As an example, I am culling some arrays, and if I’d write something like

source.data['data'] = source.data['data'] [0:length]

this would trigger an update.
However, if I go with

source.data['data'] [:] = source.data['data'] [0:length]

it doesn’t, since it doesn’t assign the list as a whole.

This still works, so far so good.

However, at the end, I want to trigger an update on purpose. For that, I am assigning an array to itself, which in turn used to trigger the update:

source.data['data'] = source.data['data']

However, this doesn’t work anymore since I used the numpy classes. I don’t know why.
Luckily I do have some other parts of the source which use no numpy classes. For example, I have an array names which stores a raw list of string, and when I change the code to

source.data['names'] = source.data['names']

it triggers the update again.

Again, not sure whether this is a bug or whether I am using accidental side behaviour anyway.

That said, I’d really like there to be methods with which I could do those things directly without tricks.
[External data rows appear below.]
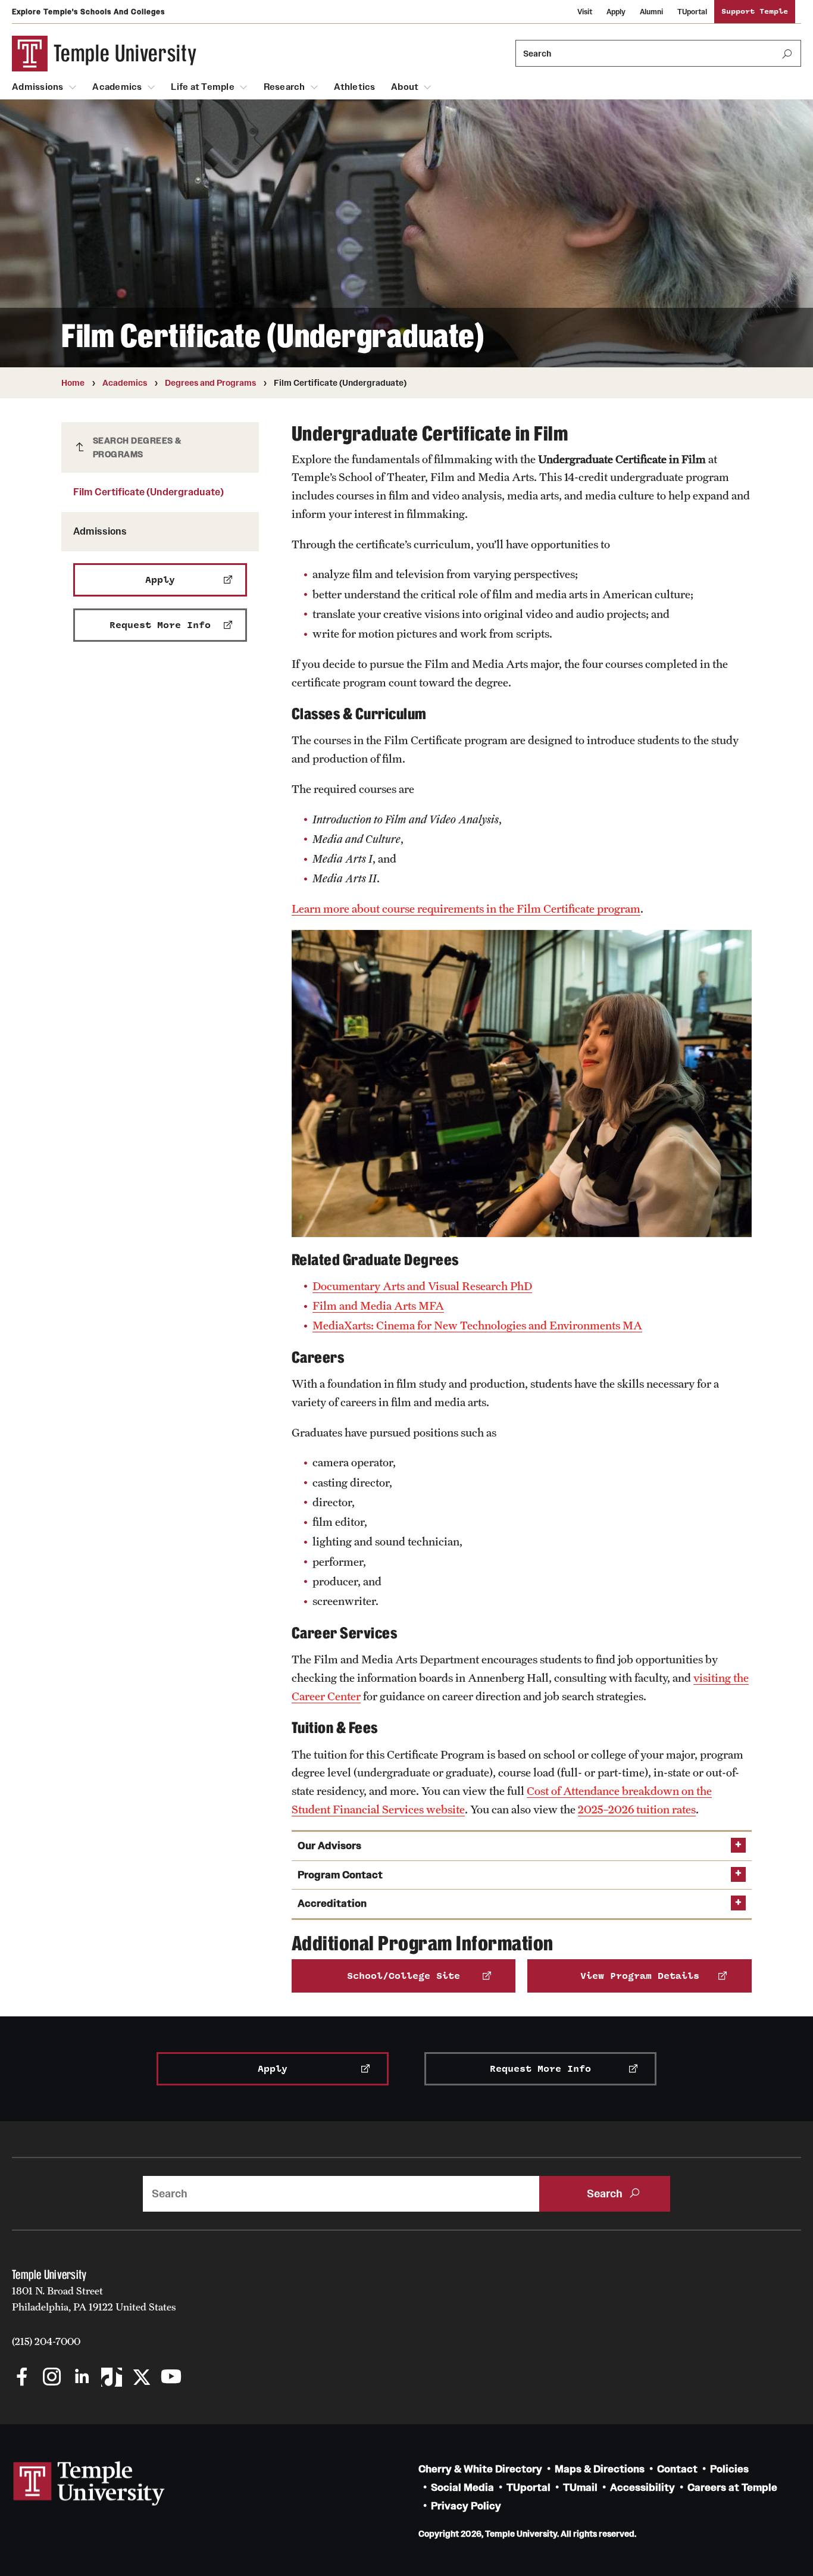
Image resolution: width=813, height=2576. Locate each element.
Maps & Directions (600, 2469)
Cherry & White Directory (480, 2469)
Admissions (38, 87)
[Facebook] (22, 2378)
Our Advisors (329, 1846)
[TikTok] (111, 2378)
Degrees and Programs (210, 382)
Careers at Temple (732, 2487)
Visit (584, 11)
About (404, 87)
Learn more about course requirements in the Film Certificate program (466, 908)
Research (284, 87)
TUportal (692, 11)
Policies (729, 2469)
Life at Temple (202, 87)
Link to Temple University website (89, 2484)
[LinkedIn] (81, 2378)
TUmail (580, 2487)
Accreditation (332, 1903)
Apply (616, 11)
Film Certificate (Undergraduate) (148, 492)
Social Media (462, 2487)
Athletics (354, 87)
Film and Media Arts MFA (378, 1305)
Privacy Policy (466, 2506)
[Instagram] (52, 2378)
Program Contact (340, 1875)
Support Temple (754, 11)
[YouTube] (171, 2378)
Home (73, 382)
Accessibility (642, 2487)
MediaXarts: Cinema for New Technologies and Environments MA (477, 1325)
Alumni (651, 11)
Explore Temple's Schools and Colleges (88, 11)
Like, say, figure::freeze, figure::unfreeze and figure::update.

Aziuth · June 20, 2023, 11:53am

Even more, in addition to my last comment: Some of the updates done in the background are, when the plot is refreshened, automatically taken over. Others aren’t. I found out that in order to change the y-coordinates of an image, I had to trigger this by calling source.data['y'] = source.data['y'] . This was not necessary in 2.4.3.

Just to make sure, I changed my update method to

    def _trigger_update(self) -> None:
        for name in self.source.data:
            self.source.data[name] = self.source.data[name]

which sadly already causes a “hickup”.

Bryan · June 20, 2023, 3:10pm

The previous behavior was a bug. For eventing purposes, self-assignment should always be a no-op. This bug was fixed at some point.

The advised best practice here is to always update an entire new dict separately, and then assign source.data “atomically” at the end.

new_data_dict = {}
# populate new_data_dict
source.data = new_data_dict

Updating individual columns is possible, and reasonable if you only need to update one column. But if you need to update multiple columns then updating them separately will trigger eventing on every separate update, which is usually not desirable.

That said, I’d really like there to be methods with which I could do those things directly without tricks. Like, say, figure::freeze, figure::unfreeze and figure::update.

The hold and unhold APIs were added in 0.12.10

https://github.com/bokeh/bokeh/blob/branch-3.3/examples/server/app/hold_app.py

Edit:

[‘data’] # the actual image data, an array containing three 2d-arrays

This is the expected format. Like all glyphs, image is “vectorized”. Usually that means a vector of numbers (e.g. coordinates for a scatter marker) but in this case it is a vector of 2d image arrays, one for each image to show.

system · September 18, 2023, 3:10pm

This topic was automatically closed 90 days after the last reply. New replies are no longer allowed.